Голубая кровь – кровь элиты. У меня же кровь фиолетовая или лиловая. Потому что в ней смешались кровь русская, еврейская и черногорская, которая голубая или даже синяя, потому что хотя они, черногорцы, по словам моей еврейской бабушки, в своей стране и «голубая кровь», но по моим расчетам, если они горцы, то кровь у них должна быть синяя, поскольку в песне поется про «синие-синие» горы, и еще, раз они черногорцы, то, значит, волосы у них «иссиние», как говорит та же бабушка про цыган, восторгаясь оттенком.

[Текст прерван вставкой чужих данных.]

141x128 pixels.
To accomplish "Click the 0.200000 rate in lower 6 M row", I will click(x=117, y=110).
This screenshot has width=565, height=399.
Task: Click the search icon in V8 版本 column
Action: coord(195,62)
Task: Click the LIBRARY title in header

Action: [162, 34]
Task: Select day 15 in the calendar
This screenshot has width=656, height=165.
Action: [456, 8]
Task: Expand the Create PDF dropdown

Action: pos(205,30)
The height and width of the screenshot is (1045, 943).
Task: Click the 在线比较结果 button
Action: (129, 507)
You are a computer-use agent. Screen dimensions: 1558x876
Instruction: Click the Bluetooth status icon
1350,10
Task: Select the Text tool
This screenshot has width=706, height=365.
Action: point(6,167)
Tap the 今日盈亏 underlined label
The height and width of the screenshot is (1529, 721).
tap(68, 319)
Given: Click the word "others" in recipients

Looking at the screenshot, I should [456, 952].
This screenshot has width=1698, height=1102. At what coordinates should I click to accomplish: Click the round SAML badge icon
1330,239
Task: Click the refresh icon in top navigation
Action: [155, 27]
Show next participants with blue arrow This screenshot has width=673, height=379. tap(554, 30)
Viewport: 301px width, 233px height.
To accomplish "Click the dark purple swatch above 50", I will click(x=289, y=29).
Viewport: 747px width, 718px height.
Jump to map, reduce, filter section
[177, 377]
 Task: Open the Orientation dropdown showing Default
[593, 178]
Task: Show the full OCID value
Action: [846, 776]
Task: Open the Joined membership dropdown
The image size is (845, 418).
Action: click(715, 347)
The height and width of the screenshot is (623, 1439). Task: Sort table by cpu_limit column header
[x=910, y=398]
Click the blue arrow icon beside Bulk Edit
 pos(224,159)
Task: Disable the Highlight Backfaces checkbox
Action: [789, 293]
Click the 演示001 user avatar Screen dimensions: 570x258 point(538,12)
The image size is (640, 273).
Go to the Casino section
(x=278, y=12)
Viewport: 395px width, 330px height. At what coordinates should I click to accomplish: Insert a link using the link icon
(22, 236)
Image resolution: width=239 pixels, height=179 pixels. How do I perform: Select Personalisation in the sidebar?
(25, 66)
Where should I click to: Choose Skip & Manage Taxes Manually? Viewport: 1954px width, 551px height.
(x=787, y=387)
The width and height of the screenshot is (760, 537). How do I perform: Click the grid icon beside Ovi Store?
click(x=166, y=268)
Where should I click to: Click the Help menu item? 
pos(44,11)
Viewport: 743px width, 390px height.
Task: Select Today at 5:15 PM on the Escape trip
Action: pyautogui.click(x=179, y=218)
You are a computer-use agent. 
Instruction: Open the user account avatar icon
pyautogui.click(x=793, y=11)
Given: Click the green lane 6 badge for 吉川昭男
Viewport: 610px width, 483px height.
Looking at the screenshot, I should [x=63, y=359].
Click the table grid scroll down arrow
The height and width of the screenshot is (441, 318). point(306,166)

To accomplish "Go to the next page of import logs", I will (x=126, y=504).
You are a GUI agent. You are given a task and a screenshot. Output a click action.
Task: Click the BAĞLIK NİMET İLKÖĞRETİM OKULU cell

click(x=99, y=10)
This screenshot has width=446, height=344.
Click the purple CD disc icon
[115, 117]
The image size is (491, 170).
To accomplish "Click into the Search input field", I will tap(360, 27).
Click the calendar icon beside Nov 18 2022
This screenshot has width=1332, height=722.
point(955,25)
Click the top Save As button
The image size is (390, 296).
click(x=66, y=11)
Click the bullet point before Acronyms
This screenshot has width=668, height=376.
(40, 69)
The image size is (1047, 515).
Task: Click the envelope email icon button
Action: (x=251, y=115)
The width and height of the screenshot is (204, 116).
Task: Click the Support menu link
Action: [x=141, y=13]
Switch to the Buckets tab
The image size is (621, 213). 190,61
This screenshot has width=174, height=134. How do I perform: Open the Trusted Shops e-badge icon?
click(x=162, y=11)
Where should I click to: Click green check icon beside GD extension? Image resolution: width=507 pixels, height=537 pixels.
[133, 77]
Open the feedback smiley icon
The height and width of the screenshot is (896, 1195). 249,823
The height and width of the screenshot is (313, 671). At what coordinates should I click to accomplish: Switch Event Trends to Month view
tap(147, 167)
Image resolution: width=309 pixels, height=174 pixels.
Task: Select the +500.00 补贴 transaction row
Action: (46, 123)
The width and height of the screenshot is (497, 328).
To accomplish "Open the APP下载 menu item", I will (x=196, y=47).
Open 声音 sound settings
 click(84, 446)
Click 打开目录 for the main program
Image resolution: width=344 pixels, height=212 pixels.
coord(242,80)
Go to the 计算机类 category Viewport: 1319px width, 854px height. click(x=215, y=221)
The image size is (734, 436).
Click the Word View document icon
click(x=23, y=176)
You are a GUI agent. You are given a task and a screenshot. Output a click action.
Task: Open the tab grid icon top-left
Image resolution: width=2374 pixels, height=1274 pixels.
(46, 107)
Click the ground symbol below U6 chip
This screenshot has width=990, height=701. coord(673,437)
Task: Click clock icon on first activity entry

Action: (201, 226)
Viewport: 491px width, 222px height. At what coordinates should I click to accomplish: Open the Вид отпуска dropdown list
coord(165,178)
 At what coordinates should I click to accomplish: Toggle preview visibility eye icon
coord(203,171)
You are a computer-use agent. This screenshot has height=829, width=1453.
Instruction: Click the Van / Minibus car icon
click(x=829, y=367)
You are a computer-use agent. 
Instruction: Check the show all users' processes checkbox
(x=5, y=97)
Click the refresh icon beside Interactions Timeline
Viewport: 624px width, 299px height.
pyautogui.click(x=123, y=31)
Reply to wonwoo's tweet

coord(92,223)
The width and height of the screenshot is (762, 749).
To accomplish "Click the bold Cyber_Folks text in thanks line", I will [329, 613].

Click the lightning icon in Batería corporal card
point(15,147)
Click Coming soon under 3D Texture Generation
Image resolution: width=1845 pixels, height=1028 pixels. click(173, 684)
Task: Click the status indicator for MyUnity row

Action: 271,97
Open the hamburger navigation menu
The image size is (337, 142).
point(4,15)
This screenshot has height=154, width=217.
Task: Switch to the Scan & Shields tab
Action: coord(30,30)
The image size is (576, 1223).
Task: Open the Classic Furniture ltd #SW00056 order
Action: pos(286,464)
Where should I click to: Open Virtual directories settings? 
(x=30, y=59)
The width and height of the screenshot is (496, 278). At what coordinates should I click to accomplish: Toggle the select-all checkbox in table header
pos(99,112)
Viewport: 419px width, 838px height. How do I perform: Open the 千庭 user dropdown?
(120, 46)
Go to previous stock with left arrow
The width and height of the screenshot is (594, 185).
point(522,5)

Итак: добавляем красную кровь в это сине-иссинее великолепие – и блеск что получится. Фиолетовый или лиловый, мой любимый цвет! Бабушка, кажется, очень гордится, что ей удалось заполучить эту кровь у моего отца. Она работает на Центральной студии документальных фильмов цветоустановщиком, и ей ли не знать, как мешаются самые красивые краски! В любом случае обо мне она не жалела и весьма довольно сообщала мне, что мы никуда к папе не поехали и навсегда остались с ней. Какого цвета была ее еврейская кровь, я не знала, об этом она говорить не любила, но я подозревала, что винно-красного, из-за горячности. Однако сейчас мы едем вместе с кровью голубой – с высокопоставленными отпрысками моей русской ветки…

4

Лидия Яновна лежит как красивая портретная часть, вставленная в крышку гроба. А вокруг, как всегда, клубится время ее прошедшей жизни, сумрачным крепом все тех же гробовых украшений. И вот уже о ее муже, советском генерале, рассказывают, что дед его был машинистом царского поезда. И дальше текут воспоминания о Дореволюции и о том, что было оставлено там, – эти усилия семей протянуть ростки в прошлое сейчас повсеместны. И странным образом все это дотекает и до меня и начинает касаться меня вплотную, неожиданно и пугающе. Эти новости, эти неприятные звонки, эти не принятые в семье воспоминания, призраки, души, то, о чем не говорили в моей семье. Оказывается, моя прабабушка Зизи (так прозвала ее я, сократив из Зинаиды) была замужем до того, как вышла замуж за моего прадеда, и ее первого мужа звали «дядя Петя Комаров», и он был единственный член нашей семьи, кто допивался до того, чтобы лежать в луже. Оказывается, у моего прадеда был сын от первого брака, который погиб. Оказывается, первая жена моего прадеда была полькой и сошла с ума после смерти сына, а прадед развелся и его познакомили с Зизи, которая тоже оказалась уже не замужем. Его первая жена до конца своих дней была в сумасшедшем доме, а прадед и Зизи помогали ей. Отсюда вдруг яснее становились загадочные фразы деда о том, что у нас в семье имелась «польская кровь» (словно она тоже была «голубая»). Не от этой ли первой жены осталось странное присловье, определившее всю систему моего воспитания, – «Шо занадто, то не здраво», «Все, что слишком, то во вред»? Теперь эти колыхания новых людей и того, что члены рода помнят и знают друг о друге, вдруг начало складываться в общую картину… А потом от Лидии поднялась и отделилась новая тень, Агриппина, баба Груша, о которой я слышала еще от моей прабабушки Зизи. Что у нее было трое детей и муж пьяница, от которого она ушла, а в 20-х годах дети погибли один за другим. Теперь же баба Груша предстала в другом свете. «Она была закройщицей у Надежды Ламановой, и Ламанова помогла бабе Груше сделать паспорт. Тогда же паспорта женщин были у мужей. И муж не отдавал». Вся история женского права в России – в этой короткой истории. И вся история моей семьи.